§ ACTIVITY: What is needed here is every record, retyped without any change.

§ DATASET EXCERPTS:

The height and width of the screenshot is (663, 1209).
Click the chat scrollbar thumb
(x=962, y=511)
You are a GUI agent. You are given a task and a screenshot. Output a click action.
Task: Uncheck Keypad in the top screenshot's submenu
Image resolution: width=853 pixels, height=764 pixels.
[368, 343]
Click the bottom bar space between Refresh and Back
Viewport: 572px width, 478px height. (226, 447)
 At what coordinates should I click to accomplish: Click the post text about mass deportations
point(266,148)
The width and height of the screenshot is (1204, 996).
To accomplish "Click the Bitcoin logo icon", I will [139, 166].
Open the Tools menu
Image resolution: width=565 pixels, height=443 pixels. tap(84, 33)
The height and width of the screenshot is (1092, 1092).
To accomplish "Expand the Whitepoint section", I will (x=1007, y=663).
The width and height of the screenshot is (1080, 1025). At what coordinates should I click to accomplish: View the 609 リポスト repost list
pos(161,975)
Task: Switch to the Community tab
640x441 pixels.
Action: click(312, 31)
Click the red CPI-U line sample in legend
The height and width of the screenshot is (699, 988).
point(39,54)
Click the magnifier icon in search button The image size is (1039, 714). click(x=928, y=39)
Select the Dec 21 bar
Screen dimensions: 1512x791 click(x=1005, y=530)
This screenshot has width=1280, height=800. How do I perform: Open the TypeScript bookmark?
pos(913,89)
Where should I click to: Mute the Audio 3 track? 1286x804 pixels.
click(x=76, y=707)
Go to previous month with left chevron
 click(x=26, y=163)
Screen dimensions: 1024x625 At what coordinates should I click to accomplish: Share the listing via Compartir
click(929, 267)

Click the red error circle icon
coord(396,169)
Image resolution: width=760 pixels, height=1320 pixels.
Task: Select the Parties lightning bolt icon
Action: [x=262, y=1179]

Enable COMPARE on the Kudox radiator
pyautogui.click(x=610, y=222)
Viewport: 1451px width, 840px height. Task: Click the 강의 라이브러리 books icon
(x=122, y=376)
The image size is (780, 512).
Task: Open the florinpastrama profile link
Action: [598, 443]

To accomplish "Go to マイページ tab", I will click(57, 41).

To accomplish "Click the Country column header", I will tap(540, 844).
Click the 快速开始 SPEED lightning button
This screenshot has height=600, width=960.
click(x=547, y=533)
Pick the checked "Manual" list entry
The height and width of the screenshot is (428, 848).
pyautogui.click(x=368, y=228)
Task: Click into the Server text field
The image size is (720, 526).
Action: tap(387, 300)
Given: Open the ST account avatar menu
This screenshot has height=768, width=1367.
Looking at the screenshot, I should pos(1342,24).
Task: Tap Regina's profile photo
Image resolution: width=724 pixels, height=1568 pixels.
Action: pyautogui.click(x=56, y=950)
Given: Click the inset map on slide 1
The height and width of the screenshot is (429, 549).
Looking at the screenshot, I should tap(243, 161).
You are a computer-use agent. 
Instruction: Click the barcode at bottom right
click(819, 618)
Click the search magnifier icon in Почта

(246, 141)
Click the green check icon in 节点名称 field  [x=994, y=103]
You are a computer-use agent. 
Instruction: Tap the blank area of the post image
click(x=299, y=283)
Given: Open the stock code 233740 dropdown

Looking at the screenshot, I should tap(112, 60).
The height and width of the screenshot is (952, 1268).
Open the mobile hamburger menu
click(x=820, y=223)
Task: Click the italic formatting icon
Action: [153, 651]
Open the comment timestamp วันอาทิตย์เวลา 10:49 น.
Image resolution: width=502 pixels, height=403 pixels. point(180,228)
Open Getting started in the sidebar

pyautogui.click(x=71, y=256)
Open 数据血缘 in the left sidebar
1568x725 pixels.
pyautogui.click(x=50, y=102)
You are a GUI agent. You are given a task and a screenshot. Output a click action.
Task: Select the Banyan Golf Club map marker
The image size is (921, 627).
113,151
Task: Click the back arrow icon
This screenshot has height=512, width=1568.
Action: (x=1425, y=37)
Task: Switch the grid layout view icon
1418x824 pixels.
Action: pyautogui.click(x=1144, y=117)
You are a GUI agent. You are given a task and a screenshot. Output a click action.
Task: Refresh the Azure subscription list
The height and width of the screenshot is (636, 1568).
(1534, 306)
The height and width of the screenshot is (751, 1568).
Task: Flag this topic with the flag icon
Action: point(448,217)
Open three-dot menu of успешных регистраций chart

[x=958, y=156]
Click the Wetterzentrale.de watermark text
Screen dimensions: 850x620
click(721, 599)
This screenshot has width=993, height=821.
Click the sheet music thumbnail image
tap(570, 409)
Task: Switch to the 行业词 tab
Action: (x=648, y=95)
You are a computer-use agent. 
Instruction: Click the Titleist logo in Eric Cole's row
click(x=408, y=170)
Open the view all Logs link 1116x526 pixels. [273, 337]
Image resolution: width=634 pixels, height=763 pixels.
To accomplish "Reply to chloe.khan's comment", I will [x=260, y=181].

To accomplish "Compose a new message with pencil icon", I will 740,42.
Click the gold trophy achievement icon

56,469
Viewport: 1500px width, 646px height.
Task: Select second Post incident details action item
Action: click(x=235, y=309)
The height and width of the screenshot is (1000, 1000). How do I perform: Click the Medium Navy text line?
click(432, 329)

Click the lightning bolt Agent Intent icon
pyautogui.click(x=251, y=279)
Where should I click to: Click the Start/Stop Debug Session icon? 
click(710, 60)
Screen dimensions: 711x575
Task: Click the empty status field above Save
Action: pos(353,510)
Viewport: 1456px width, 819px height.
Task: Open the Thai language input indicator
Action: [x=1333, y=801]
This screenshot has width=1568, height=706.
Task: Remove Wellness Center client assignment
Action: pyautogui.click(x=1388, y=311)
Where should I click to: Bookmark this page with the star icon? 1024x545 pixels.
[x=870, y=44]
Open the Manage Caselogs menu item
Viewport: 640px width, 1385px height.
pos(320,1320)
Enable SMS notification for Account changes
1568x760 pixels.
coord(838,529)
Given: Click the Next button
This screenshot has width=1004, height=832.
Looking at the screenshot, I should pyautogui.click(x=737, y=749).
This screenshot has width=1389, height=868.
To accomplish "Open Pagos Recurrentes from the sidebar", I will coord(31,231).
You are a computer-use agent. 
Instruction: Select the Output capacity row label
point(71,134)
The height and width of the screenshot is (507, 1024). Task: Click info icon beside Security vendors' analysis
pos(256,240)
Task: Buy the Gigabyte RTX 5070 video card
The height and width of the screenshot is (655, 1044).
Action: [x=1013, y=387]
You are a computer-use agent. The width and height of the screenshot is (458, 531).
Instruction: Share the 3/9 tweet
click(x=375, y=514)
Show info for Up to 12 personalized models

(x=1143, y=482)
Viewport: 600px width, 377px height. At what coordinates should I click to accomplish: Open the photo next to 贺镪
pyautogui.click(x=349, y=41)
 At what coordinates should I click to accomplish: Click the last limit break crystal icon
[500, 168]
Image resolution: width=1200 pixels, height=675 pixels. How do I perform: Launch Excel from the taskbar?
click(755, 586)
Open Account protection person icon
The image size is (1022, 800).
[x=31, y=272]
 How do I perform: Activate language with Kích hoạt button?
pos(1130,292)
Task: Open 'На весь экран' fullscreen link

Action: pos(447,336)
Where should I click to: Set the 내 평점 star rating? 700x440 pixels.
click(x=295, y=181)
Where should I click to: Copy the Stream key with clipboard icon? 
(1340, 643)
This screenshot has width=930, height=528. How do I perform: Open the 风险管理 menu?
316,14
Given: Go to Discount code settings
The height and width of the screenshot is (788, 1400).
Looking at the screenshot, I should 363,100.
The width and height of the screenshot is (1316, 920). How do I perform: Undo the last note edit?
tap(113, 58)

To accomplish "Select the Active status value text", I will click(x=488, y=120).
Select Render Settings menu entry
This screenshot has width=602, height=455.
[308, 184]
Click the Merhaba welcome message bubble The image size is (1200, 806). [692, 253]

§ ANSWER:
The height and width of the screenshot is (663, 1209).
Click the chat scrollbar thumb
(x=962, y=511)
You are a GUI agent. You are given a task and a screenshot. Output a click action.
Task: Uncheck Keypad in the top screenshot's submenu
Image resolution: width=853 pixels, height=764 pixels.
[368, 343]
Click the bottom bar space between Refresh and Back
Viewport: 572px width, 478px height. (226, 447)
 At what coordinates should I click to accomplish: Click the post text about mass deportations
point(266,148)
The width and height of the screenshot is (1204, 996).
To accomplish "Click the Bitcoin logo icon", I will [139, 166].
Open the Tools menu
Image resolution: width=565 pixels, height=443 pixels. tap(84, 33)
The height and width of the screenshot is (1092, 1092).
To accomplish "Expand the Whitepoint section", I will (x=1007, y=663).
The width and height of the screenshot is (1080, 1025). At what coordinates should I click to accomplish: View the 609 リポスト repost list
pos(161,975)
Task: Switch to the Community tab
640x441 pixels.
Action: click(312, 31)
Click the red CPI-U line sample in legend
The height and width of the screenshot is (699, 988).
point(39,54)
Click the magnifier icon in search button The image size is (1039, 714). click(x=928, y=39)
Select the Dec 21 bar
Screen dimensions: 1512x791 click(x=1005, y=530)
This screenshot has width=1280, height=800. How do I perform: Open the TypeScript bookmark?
pos(913,89)
Where should I click to: Mute the Audio 3 track? 1286x804 pixels.
click(x=76, y=707)
Go to previous month with left chevron
 click(x=26, y=163)
Screen dimensions: 1024x625 At what coordinates should I click to accomplish: Share the listing via Compartir
click(929, 267)

Click the red error circle icon
coord(396,169)
Image resolution: width=760 pixels, height=1320 pixels.
Task: Select the Parties lightning bolt icon
Action: [x=262, y=1179]

Enable COMPARE on the Kudox radiator
pyautogui.click(x=610, y=222)
Viewport: 1451px width, 840px height. Task: Click the 강의 라이브러리 books icon
(x=122, y=376)
The image size is (780, 512).
Task: Open the florinpastrama profile link
Action: [598, 443]

To accomplish "Go to マイページ tab", I will click(57, 41).

To accomplish "Click the Country column header", I will tap(540, 844).
Click the 快速开始 SPEED lightning button
This screenshot has height=600, width=960.
click(x=547, y=533)
Pick the checked "Manual" list entry
The height and width of the screenshot is (428, 848).
pyautogui.click(x=368, y=228)
Task: Click into the Server text field
The image size is (720, 526).
Action: tap(387, 300)
Given: Open the ST account avatar menu
This screenshot has height=768, width=1367.
Looking at the screenshot, I should pos(1342,24).
Task: Tap Regina's profile photo
Image resolution: width=724 pixels, height=1568 pixels.
Action: pyautogui.click(x=56, y=950)
Given: Click the inset map on slide 1
The height and width of the screenshot is (429, 549).
Looking at the screenshot, I should tap(243, 161).
You are a computer-use agent. 
Instruction: Click the barcode at bottom right
click(819, 618)
Click the search magnifier icon in Почта

(246, 141)
Click the green check icon in 节点名称 field  [x=994, y=103]
You are a computer-use agent. 
Instruction: Tap the blank area of the post image
click(x=299, y=283)
Given: Open the stock code 233740 dropdown

Looking at the screenshot, I should tap(112, 60).
The height and width of the screenshot is (952, 1268).
Open the mobile hamburger menu
click(x=820, y=223)
Task: Click the italic formatting icon
Action: [153, 651]
Open the comment timestamp วันอาทิตย์เวลา 10:49 น.
Image resolution: width=502 pixels, height=403 pixels. point(180,228)
Open Getting started in the sidebar

pyautogui.click(x=71, y=256)
Open 数据血缘 in the left sidebar
1568x725 pixels.
pyautogui.click(x=50, y=102)
You are a GUI agent. You are given a task and a screenshot. Output a click action.
Task: Select the Banyan Golf Club map marker
The image size is (921, 627).
113,151
Task: Click the back arrow icon
This screenshot has height=512, width=1568.
Action: (x=1425, y=37)
Task: Switch the grid layout view icon
1418x824 pixels.
Action: pyautogui.click(x=1144, y=117)
You are a GUI agent. You are given a task and a screenshot. Output a click action.
Task: Refresh the Azure subscription list
The height and width of the screenshot is (636, 1568).
(1534, 306)
The height and width of the screenshot is (751, 1568).
Task: Flag this topic with the flag icon
Action: point(448,217)
Open three-dot menu of успешных регистраций chart

[x=958, y=156]
Click the Wetterzentrale.de watermark text
Screen dimensions: 850x620
click(721, 599)
This screenshot has width=993, height=821.
Click the sheet music thumbnail image
tap(570, 409)
Task: Switch to the 行业词 tab
Action: (x=648, y=95)
You are a computer-use agent. 
Instruction: Click the Titleist logo in Eric Cole's row
click(x=408, y=170)
Open the view all Logs link 1116x526 pixels. [273, 337]
Image resolution: width=634 pixels, height=763 pixels.
To accomplish "Reply to chloe.khan's comment", I will [x=260, y=181].

To accomplish "Compose a new message with pencil icon", I will 740,42.
Click the gold trophy achievement icon

56,469
Viewport: 1500px width, 646px height.
Task: Select second Post incident details action item
Action: click(x=235, y=309)
The height and width of the screenshot is (1000, 1000). How do I perform: Click the Medium Navy text line?
click(432, 329)

Click the lightning bolt Agent Intent icon
pyautogui.click(x=251, y=279)
Where should I click to: Click the Start/Stop Debug Session icon? 
click(710, 60)
Screen dimensions: 711x575
Task: Click the empty status field above Save
Action: pos(353,510)
Viewport: 1456px width, 819px height.
Task: Open the Thai language input indicator
Action: [x=1333, y=801]
This screenshot has width=1568, height=706.
Task: Remove Wellness Center client assignment
Action: pyautogui.click(x=1388, y=311)
Where should I click to: Bookmark this page with the star icon? 1024x545 pixels.
[x=870, y=44]
Open the Manage Caselogs menu item
Viewport: 640px width, 1385px height.
pos(320,1320)
Enable SMS notification for Account changes
1568x760 pixels.
coord(838,529)
Given: Click the Next button
This screenshot has width=1004, height=832.
Looking at the screenshot, I should pyautogui.click(x=737, y=749).
This screenshot has width=1389, height=868.
To accomplish "Open Pagos Recurrentes from the sidebar", I will coord(31,231).
You are a computer-use agent. 
Instruction: Select the Output capacity row label
point(71,134)
The height and width of the screenshot is (507, 1024). Task: Click info icon beside Security vendors' analysis
pos(256,240)
Task: Buy the Gigabyte RTX 5070 video card
The height and width of the screenshot is (655, 1044).
Action: [x=1013, y=387]
You are a computer-use agent. The width and height of the screenshot is (458, 531).
Instruction: Share the 3/9 tweet
click(x=375, y=514)
Show info for Up to 12 personalized models

(x=1143, y=482)
Viewport: 600px width, 377px height. At what coordinates should I click to accomplish: Open the photo next to 贺镪
pyautogui.click(x=349, y=41)
 At what coordinates should I click to accomplish: Click the last limit break crystal icon
[500, 168]
Image resolution: width=1200 pixels, height=675 pixels. How do I perform: Launch Excel from the taskbar?
click(755, 586)
Open Account protection person icon
The image size is (1022, 800).
[x=31, y=272]
 How do I perform: Activate language with Kích hoạt button?
pos(1130,292)
Task: Open 'На весь экран' fullscreen link

Action: pos(447,336)
Where should I click to: Set the 내 평점 star rating? 700x440 pixels.
click(x=295, y=181)
Where should I click to: Copy the Stream key with clipboard icon? 
(1340, 643)
This screenshot has width=930, height=528. How do I perform: Open the 风险管理 menu?
316,14
Given: Go to Discount code settings
The height and width of the screenshot is (788, 1400).
Looking at the screenshot, I should 363,100.
The width and height of the screenshot is (1316, 920). How do I perform: Undo the last note edit?
tap(113, 58)

To accomplish "Select the Active status value text", I will click(x=488, y=120).
Select Render Settings menu entry
This screenshot has width=602, height=455.
[308, 184]
Click the Merhaba welcome message bubble The image size is (1200, 806). [692, 253]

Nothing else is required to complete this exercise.